Stored records:
---+---
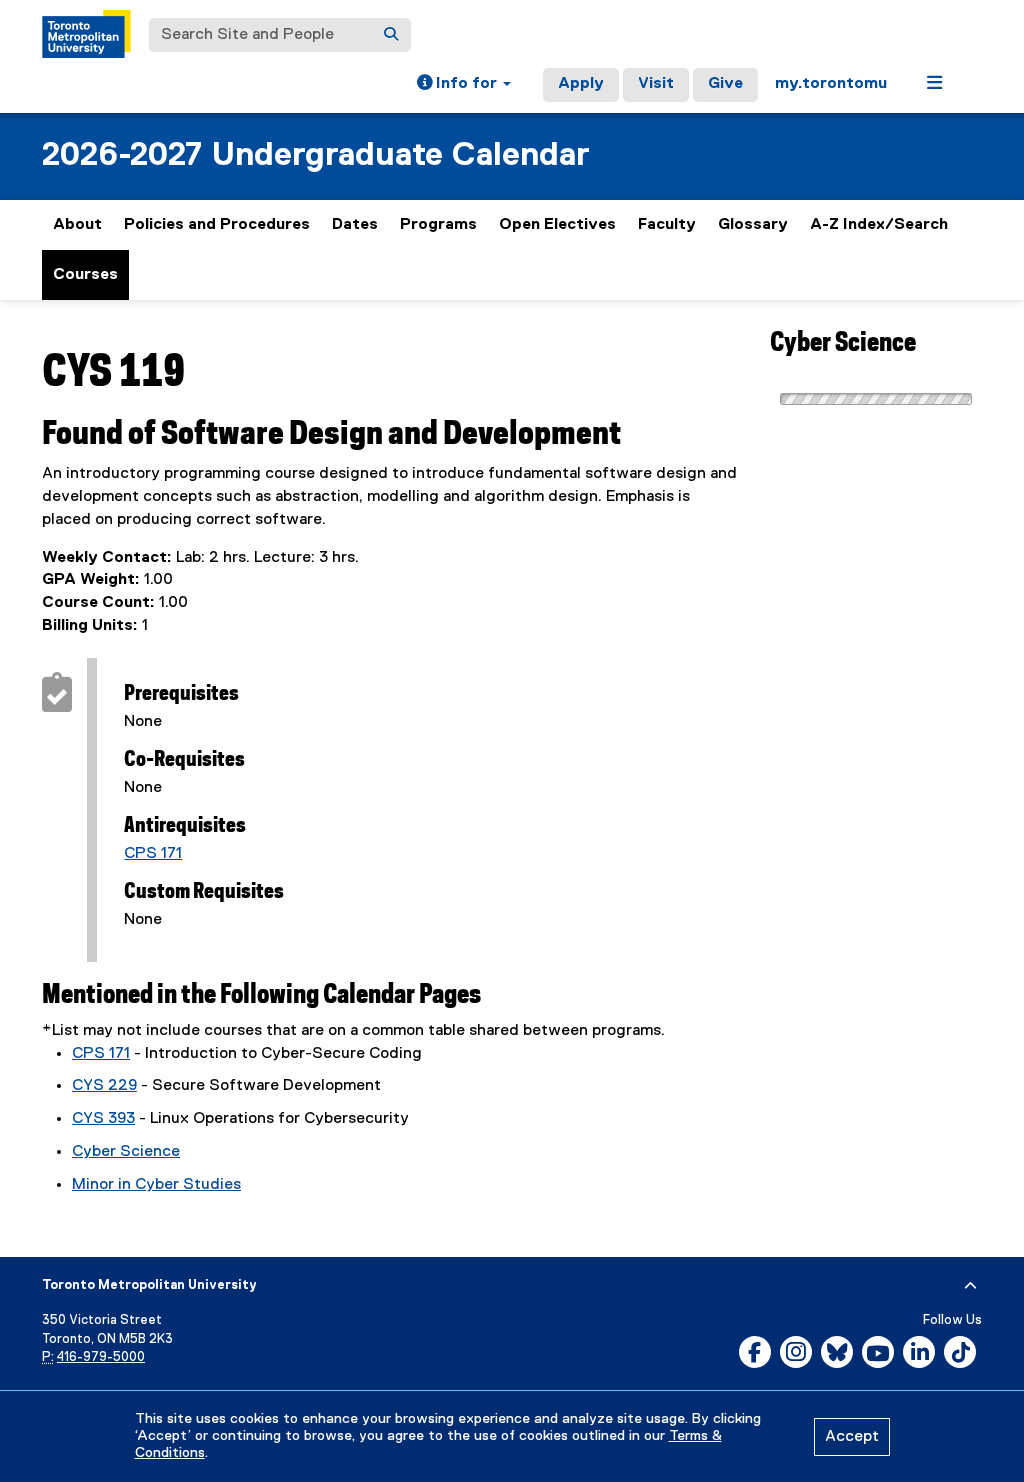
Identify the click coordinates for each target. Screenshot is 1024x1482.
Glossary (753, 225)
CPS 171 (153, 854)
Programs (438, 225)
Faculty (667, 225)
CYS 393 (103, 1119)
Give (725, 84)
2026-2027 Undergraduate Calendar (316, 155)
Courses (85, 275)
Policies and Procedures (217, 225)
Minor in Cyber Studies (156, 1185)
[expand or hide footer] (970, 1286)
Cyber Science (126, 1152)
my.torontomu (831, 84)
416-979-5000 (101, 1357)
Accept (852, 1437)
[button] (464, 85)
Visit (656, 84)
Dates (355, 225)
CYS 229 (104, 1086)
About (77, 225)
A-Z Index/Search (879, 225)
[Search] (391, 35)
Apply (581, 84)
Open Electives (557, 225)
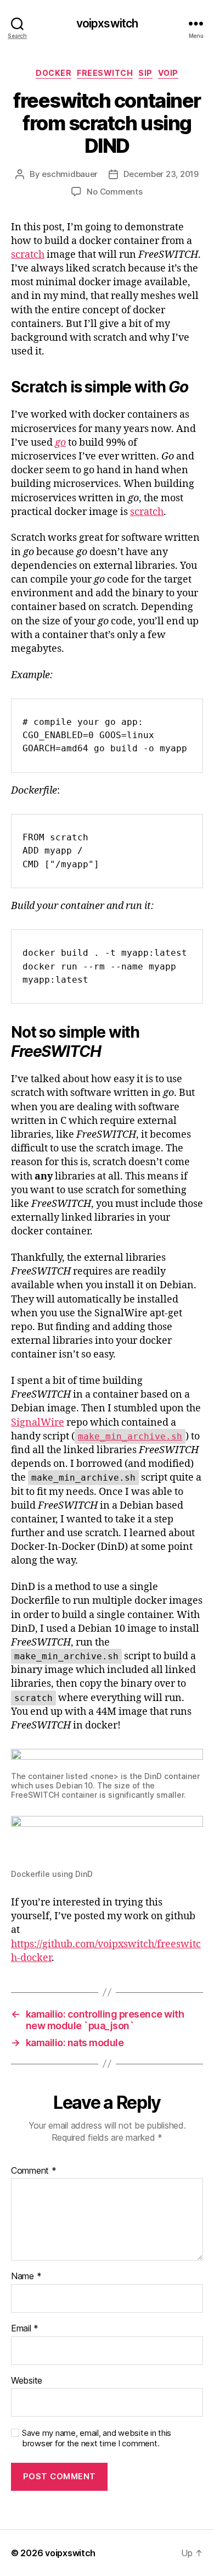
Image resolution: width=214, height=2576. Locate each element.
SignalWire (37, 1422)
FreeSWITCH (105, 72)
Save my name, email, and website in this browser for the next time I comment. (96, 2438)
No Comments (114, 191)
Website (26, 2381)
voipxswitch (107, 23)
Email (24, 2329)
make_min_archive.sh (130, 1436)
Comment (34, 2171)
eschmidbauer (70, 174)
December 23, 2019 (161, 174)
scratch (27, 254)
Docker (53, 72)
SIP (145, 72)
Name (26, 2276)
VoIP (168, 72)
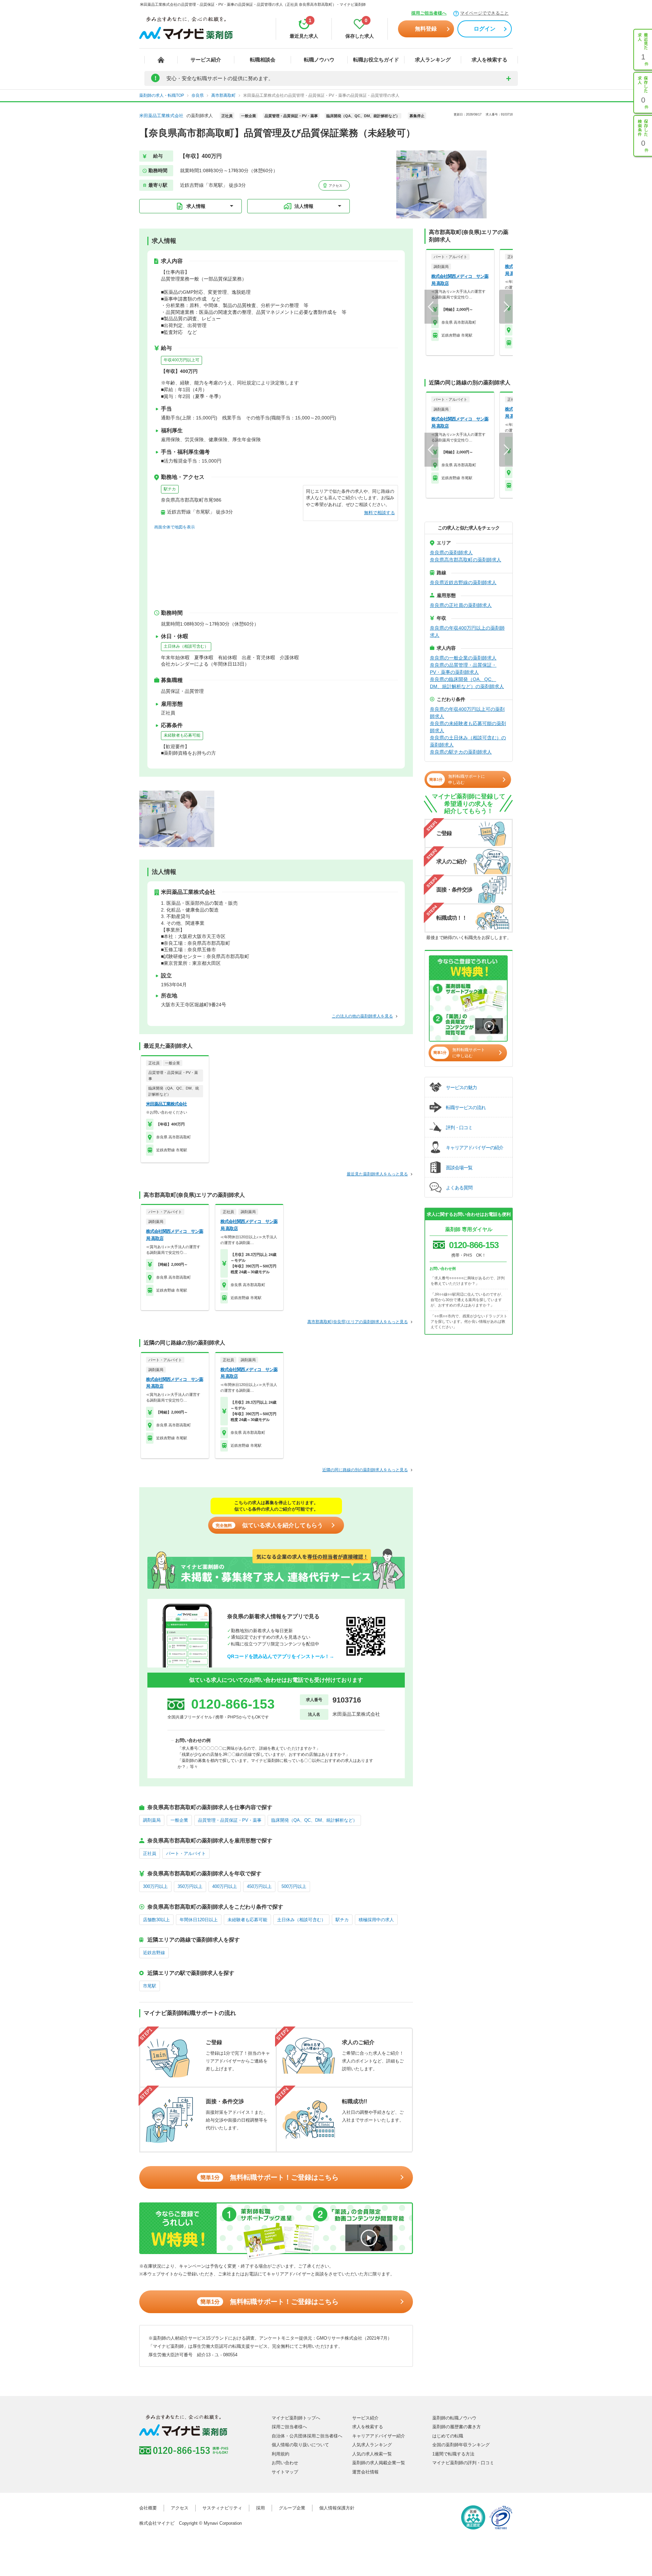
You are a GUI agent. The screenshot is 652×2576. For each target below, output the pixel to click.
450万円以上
---+---
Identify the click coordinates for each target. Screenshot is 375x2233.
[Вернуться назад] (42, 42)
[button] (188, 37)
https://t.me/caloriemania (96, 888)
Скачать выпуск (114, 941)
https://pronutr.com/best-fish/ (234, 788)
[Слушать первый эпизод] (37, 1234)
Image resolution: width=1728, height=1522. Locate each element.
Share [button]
---+---
• _What you are asked to do_:
All lines above from the one with "Screenshot is 1024x1482." to the one with "Policies and Procedures (217, 225)", inclusive, should be copied exactly, and no other lines.

• _Answer to the problem_:
Identify the click coordinates for each target. Screenshot is 1024x1482.
Glossary (753, 225)
CPS 171 (153, 854)
Programs (438, 225)
Faculty (667, 225)
CYS 393 (103, 1119)
Give (725, 84)
2026-2027 Undergraduate Calendar (316, 155)
Courses (85, 275)
Policies and Procedures (217, 225)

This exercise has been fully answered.